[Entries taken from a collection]
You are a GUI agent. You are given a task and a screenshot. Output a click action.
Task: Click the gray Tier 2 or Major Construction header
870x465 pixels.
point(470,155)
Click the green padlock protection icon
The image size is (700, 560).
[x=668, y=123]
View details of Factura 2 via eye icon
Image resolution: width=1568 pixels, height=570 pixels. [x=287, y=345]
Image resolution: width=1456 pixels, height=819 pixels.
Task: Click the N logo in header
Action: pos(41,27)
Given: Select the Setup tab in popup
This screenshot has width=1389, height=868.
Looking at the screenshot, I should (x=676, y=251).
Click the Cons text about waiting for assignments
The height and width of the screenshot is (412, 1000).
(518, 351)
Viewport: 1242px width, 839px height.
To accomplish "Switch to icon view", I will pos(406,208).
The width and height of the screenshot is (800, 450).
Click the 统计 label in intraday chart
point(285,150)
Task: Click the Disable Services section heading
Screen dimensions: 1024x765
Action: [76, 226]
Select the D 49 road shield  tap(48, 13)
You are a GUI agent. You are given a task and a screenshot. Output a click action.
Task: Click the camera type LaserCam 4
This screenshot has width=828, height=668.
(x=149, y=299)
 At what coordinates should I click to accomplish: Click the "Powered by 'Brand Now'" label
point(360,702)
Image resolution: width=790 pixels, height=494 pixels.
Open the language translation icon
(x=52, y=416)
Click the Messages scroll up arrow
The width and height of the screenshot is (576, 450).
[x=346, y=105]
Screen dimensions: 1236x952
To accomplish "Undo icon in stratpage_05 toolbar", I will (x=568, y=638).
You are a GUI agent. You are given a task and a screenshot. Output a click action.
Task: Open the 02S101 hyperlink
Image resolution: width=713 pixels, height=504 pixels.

REQUIREMENT.
Search the data for the word "Select" and copy each line where it appears.

RESPONSE.
Given: Select the Setup tab in popup
Select the D 49 road shield  tap(48, 13)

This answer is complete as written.